Skin brightening is one of the most mismarketed areas of skincare — "brightening" appears on product labels with no clarity about what mechanism it refers to, what skin concern it addresses, or what evidence supports it. A well-built brightening routine is quite different from buying the product with the most compelling "radiance" claims. It is a multi-mechanism strategy that addresses pigmentation from several angles simultaneously, supported by a layer of photoprotection that prevents new pigment from forming faster than the routine can address it.
The most effective brightening routine combines: vitamin C in the AM (antioxidant protection + tyrosinase inhibition), niacinamide day and night (melanosome transfer inhibition), tranexamic acid (upstream melanin signal blocking), an AHA in the PM two to three times per week (surface pigment exfoliation), and SPF 50 every morning without exception. SPF is not optional — it is the single most important brightening step.

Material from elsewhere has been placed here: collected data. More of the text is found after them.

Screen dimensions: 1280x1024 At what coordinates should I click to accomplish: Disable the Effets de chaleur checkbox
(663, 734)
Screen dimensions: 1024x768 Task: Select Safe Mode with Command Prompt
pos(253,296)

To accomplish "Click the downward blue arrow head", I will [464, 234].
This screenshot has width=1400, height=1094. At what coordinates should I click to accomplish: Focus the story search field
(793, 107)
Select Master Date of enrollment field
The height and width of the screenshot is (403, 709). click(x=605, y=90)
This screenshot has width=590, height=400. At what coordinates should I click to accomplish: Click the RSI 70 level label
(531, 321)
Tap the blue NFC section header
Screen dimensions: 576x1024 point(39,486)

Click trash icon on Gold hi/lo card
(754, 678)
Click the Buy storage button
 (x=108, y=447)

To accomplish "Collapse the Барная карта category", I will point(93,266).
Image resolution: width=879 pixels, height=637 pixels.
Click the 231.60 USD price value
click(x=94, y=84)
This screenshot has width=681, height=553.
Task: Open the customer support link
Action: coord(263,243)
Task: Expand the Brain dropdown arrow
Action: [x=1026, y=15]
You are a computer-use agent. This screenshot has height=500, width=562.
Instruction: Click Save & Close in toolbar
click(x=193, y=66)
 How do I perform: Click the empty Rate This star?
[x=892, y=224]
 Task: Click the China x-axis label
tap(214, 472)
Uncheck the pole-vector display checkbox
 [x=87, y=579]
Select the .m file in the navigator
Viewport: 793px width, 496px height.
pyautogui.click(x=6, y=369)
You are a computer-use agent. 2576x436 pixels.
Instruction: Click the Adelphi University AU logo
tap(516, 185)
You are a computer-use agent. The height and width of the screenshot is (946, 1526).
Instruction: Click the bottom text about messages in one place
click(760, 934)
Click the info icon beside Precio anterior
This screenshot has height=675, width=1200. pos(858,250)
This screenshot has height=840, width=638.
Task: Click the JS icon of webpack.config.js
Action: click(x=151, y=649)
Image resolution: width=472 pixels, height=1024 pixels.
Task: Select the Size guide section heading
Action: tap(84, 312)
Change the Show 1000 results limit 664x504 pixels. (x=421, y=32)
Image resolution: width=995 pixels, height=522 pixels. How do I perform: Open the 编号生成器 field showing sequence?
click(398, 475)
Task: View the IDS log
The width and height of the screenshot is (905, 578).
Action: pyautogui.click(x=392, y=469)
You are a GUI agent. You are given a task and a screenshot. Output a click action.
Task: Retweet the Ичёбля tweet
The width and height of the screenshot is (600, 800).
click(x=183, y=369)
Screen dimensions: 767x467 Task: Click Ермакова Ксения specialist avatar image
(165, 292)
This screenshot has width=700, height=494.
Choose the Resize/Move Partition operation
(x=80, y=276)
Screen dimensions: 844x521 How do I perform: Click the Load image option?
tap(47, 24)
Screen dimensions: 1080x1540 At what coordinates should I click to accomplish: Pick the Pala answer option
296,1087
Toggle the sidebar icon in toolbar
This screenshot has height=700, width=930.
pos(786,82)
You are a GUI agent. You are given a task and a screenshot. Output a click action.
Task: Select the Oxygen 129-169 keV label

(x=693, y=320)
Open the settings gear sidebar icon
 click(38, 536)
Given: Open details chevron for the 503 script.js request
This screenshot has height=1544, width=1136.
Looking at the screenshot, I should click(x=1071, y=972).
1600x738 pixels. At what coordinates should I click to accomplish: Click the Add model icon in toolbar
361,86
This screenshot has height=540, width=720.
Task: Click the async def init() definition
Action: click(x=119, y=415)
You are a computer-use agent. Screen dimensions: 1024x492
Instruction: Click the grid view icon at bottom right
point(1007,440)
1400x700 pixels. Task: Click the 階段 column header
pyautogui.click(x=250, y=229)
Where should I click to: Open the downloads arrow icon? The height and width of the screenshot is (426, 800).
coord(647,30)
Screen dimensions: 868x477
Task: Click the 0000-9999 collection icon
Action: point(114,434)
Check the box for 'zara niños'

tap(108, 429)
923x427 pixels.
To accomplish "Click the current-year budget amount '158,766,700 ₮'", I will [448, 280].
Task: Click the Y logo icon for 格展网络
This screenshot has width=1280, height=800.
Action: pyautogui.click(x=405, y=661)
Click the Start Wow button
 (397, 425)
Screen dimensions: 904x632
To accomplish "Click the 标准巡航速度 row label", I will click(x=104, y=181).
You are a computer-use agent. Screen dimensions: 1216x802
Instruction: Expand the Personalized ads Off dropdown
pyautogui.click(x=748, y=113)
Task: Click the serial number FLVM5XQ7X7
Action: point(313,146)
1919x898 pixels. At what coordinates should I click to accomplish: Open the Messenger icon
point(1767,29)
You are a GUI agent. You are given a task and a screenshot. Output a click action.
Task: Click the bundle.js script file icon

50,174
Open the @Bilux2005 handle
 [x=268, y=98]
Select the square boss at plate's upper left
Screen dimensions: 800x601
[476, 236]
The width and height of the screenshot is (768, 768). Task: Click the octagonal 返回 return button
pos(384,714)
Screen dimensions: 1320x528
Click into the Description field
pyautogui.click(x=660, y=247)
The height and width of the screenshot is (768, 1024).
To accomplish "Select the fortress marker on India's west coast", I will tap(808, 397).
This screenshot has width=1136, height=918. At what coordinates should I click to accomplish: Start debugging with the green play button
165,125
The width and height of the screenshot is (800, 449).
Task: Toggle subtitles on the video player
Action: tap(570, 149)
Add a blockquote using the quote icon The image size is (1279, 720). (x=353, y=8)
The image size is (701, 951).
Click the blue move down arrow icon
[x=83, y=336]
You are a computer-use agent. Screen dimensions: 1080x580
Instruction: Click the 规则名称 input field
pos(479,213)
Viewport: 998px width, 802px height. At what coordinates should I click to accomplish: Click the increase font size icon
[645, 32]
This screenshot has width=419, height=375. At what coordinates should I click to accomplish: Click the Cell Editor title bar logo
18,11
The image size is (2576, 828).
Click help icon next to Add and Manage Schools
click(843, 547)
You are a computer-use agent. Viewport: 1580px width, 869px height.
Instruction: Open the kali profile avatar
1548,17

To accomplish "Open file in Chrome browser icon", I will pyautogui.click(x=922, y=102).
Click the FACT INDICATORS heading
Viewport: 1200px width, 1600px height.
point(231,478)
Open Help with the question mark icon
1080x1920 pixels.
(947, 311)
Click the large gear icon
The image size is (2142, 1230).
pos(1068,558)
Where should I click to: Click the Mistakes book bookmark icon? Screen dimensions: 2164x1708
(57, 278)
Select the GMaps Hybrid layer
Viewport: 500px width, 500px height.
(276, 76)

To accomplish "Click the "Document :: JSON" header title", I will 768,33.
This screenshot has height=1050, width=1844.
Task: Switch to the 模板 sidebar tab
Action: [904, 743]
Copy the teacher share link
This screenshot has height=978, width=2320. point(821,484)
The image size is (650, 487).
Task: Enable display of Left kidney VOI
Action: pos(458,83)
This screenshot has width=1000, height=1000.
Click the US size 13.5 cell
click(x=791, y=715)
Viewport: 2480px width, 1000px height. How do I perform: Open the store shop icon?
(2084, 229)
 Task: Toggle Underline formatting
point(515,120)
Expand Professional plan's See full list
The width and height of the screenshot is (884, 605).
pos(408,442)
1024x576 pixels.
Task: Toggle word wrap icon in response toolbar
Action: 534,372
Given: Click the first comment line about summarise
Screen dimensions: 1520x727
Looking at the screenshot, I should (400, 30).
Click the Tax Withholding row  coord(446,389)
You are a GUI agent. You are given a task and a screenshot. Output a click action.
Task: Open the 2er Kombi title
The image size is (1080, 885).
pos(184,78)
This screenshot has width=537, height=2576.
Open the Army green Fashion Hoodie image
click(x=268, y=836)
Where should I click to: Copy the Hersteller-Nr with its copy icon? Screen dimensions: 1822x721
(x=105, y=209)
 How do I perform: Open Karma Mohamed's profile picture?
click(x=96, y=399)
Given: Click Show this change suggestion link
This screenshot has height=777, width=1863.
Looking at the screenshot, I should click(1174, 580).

Understanding that pigmentation is addressed through four distinct pathways explains why a single-ingredient approach underperforms a stacked approach:
1. Preventing the melanin trigger: UV and inflammation signal keratinocytes to tell melanocytes to produce more melanin. Tranexamic acid blocks this upstream signal. SPF prevents UV from triggering the signal in the first place.
2. Blocking melanin synthesis: Once triggered, melanin is synthesised by the enzyme tyrosinase. Vitamin C (L-ascorbic acid), azelaic acid, kojic acid, and arbutin inhibit tyrosinase, reducing the amount of melanin produced.
3. Blocking melanin transfer: Melanin produced in melanocytes is packaged into melanosomes and transferred to surrounding keratinocytes, where it creates visible pigmentation. Niacinamide specifically inhibits this transfer step.
4. Clearing existing pigmented cells: AHAs accelerate the shedding of pigmented surface cells, removing existing discolouration from the stratum corneum more quickly than natural desquamation alone would achieve.
A routine that addresses all four mechanisms works at every stage of the pigmentation process simultaneously, producing faster and more comprehensive results than any single ingredient can achieve alone.
| Ingredient | Mechanism | When to Use |
|---|---|---|
| Vitamin C (L-ascorbic acid, 10–20%) | Tyrosinase inhibition + antioxidant defence against UV-triggered pigmentation | AM — morning is when antioxidant protection is most needed |
| Niacinamide (5%) | Melanosome transfer inhibition + barrier support | AM and PM — no photosensitivity, use both sessions |
| Tranexamic acid (2–5%) | Plasmin inhibition — blocks the upstream UV/inflammation signal to melanocytes | AM or PM — no photosensitivity |
| AHA (lactic or glycolic 5–10%) | Exfoliation of pigmented surface cells | PM only — photosensitising; 2–3× per week |
| SPF 50 | Prevents UV from triggering new melanin production | Every AM — non-negotiable |
The full stack above is designed for skin that tolerates active ingredients well. For sensitive skin, reduce the simultaneous active load:
Skin cell turnover takes approximately 28 days, and existing pigmented cells take that long to reach the surface and shed even with AHA assistance. Realistic expectations: measurable improvement in overall skin tone and surface brightness at four to six weeks. Meaningful reduction in established hyperpigmentation marks at eight to twelve weeks. Significant improvement in persistent melasma or post-inflammatory hyperpigmentation at twelve to twenty-four weeks of consistent, daily use. Brightening is a slow process — consistency over months, not days, is what drives results.